A senhora, certamente, tem viajado muito - disse a Sra. Musgrove à Sra. Croft.

Bastante, nos quinze anos que estou casada, embora muitas mulheres tenham viajado mais. Atravessei o Atlântico quatro vezes e fui e vim uma vez às Índias Orientais; e apenas uma vez, além de ter estado em vários portos próximos da Inglaterra... Cork, Lisboa e Gibraltar. Mas nunca fui para além dos estreitos... e nunca estive nas Índias Ocidentais. Nós não chamamos Bermudas nem Bahamas às Índias Ocidentais, sabe?

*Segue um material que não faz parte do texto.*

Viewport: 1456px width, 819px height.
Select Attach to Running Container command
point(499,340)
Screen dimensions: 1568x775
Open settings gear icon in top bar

A Sra. Musgrove não tinha uma só palavra de discordância a dizer, não podia acusar-se a si própria de alguma vez lhes ter chamado o que quer que fosse.

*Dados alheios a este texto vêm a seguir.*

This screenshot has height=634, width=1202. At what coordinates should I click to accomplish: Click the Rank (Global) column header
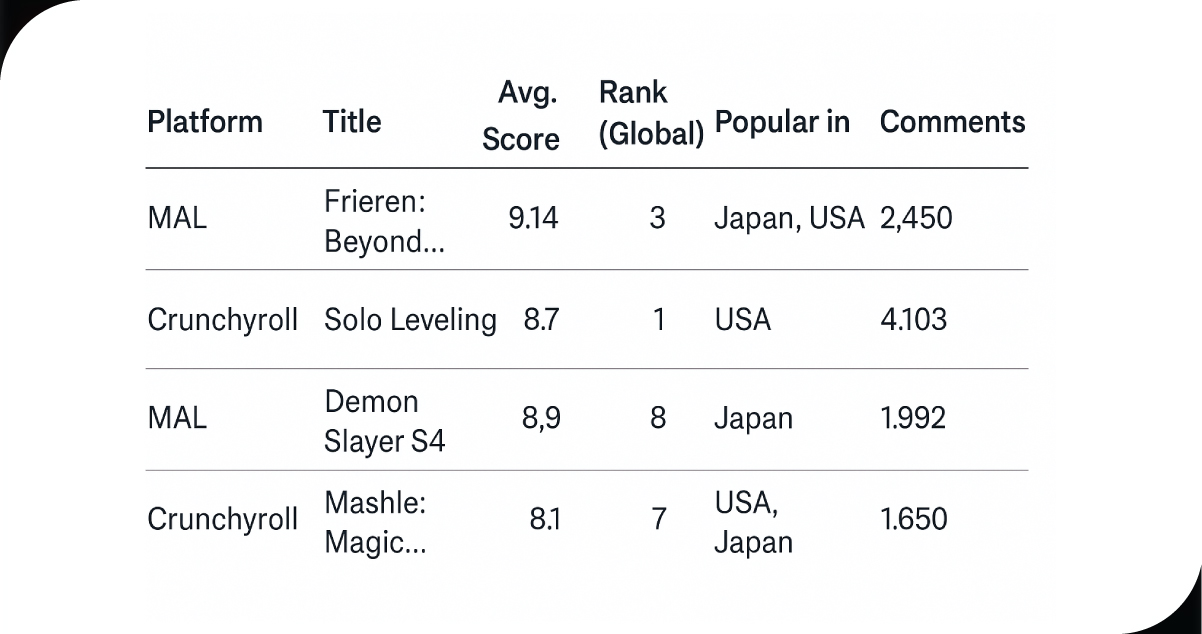pos(650,112)
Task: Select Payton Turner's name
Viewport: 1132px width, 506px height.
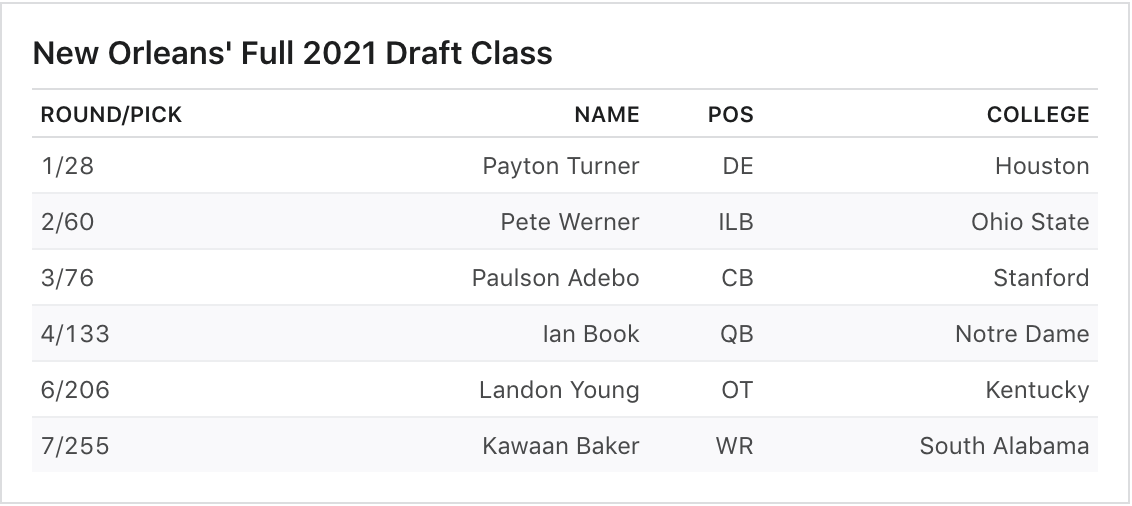Action: tap(560, 166)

E posso garantir-lhe, minha senhora, que não há acomodações melhores que as dum navio de guerra; estou a referir-me aos maiores, claro. Numa fragata, é óbvio que estamos mais confinados... embora qualquer mulher razoável possa sentir-se perfeitamente feliz numa; e devo dizer que as horas mais felizes da minha vida foram passadas a bordo de um navio. Quando estávamos juntos, sabe?, não temíamos nada. Felizmente, eu sempre gozei de excelente saúde e nunca me senti afetada pelos diferentes climas. Talvez me sentisse um pouco abalada durante as primeiras vinte e quatro horas no mar, mas, depois disso, nunca soube o que era enjoar. A única vez em que realmente sofri, de corpo e alma, a única vez em que me imaginei doente ou pensei no perigo foi durante o Inverno que passei sozinha em Deal, quando o almirante... o comandante Croft... estava no mar do Norte. Eu vivia continuamente cheia de medo e sofria de todos os males imaginários devido ao fato de não ter nada que fazer e de não saber quando voltaria a ter notícias dele; mas, desde que pudéssemos estar juntos, eu não sofria de nada, nem nunca sentia o mínimo desconforto.

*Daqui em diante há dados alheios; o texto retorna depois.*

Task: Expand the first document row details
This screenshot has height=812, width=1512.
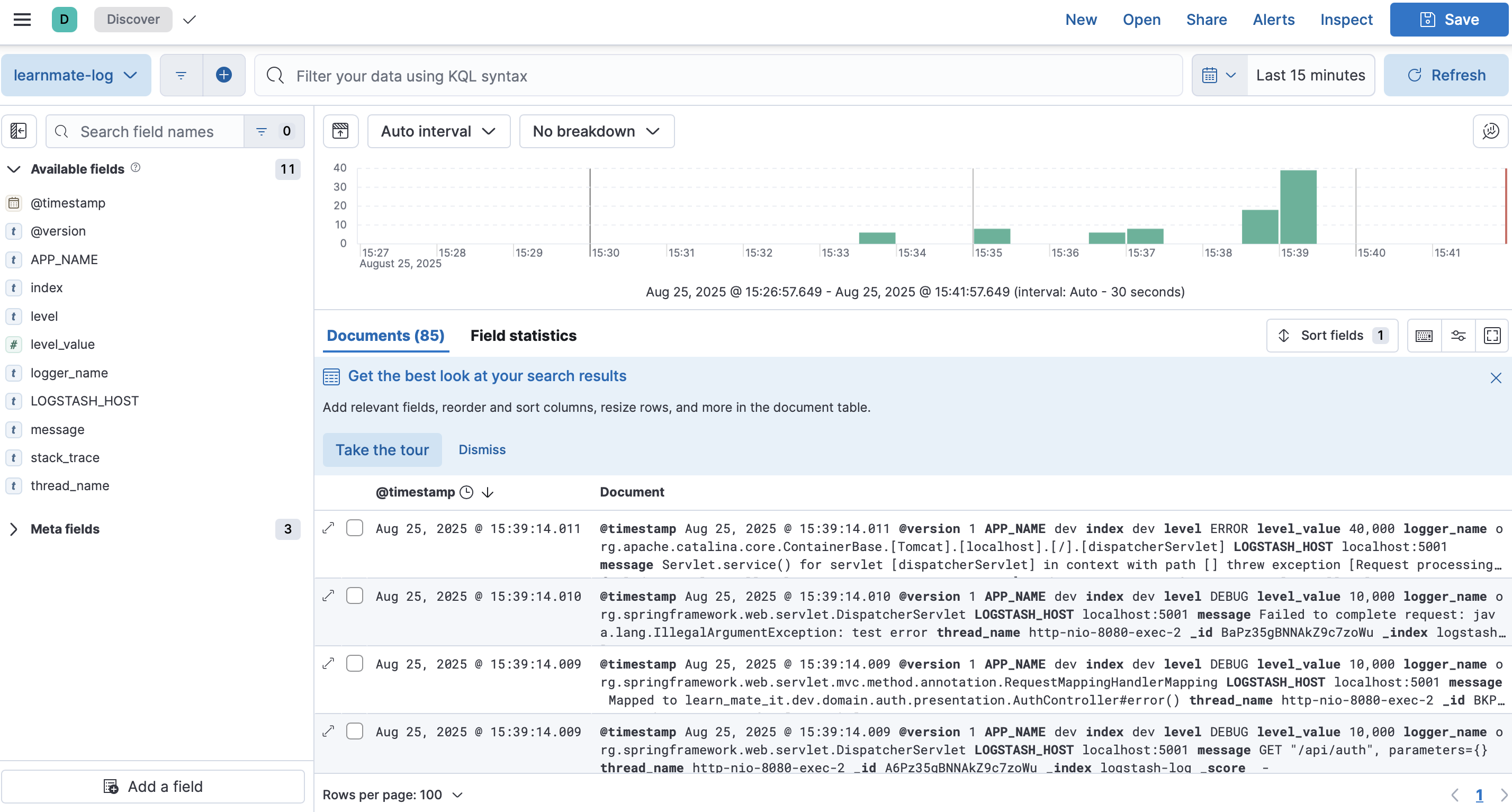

Sim, com certeza. Sim, de fato, oh, sim, estou absolutamente de acordo consigo, Sra. Croft- foi a resposta entusiástica da Sra. Musgrove. - Não há nada tão mau como uma separação. Estou absolutamente de acordo. Eu sei o que isso é, pois o Sr. Musgrove assiste sempre às sessões do Tribunal, e eu fico tão satisfeita quando estas chegam ao fim e ele regressa são e salvo.

O serão terminou com um baile. Quando lhe foi proposto, Anne ofereceu os seus préstimos, como de costume, e, embora os seus olhos se enchessem por vezes de lágrimas enquanto estava ao piano, ficou muito satisfeita por estar ocupada e não desejou mais nada em troca a não ser passar despercebida.

Foi uma festa alegre, e ninguém pareceu estar mais bem-disposto que o comandante Wentworth. Ela achou que ele tinha todos os motivos para se sentir satisfeito, nomeadamente a atenção e a deferência gerais e, principalmente, a atenção de todas as jovens. Tinha sido, aparentemente, concedido às Meninas Hayter, as meninas da família de primos já referida, a honra de se apaixonarem por ele; e, quanto a Henrietta e Louisa, estas pareciam estar tão completamente absorvidas por ele que só a permanente aparência de uma perfeita amizade entre elas conseguia fazer crer que não eram rivais declaradas. Quem se admiraria de ele ficar envaidecido com uma tão universal e ansiosa atenção?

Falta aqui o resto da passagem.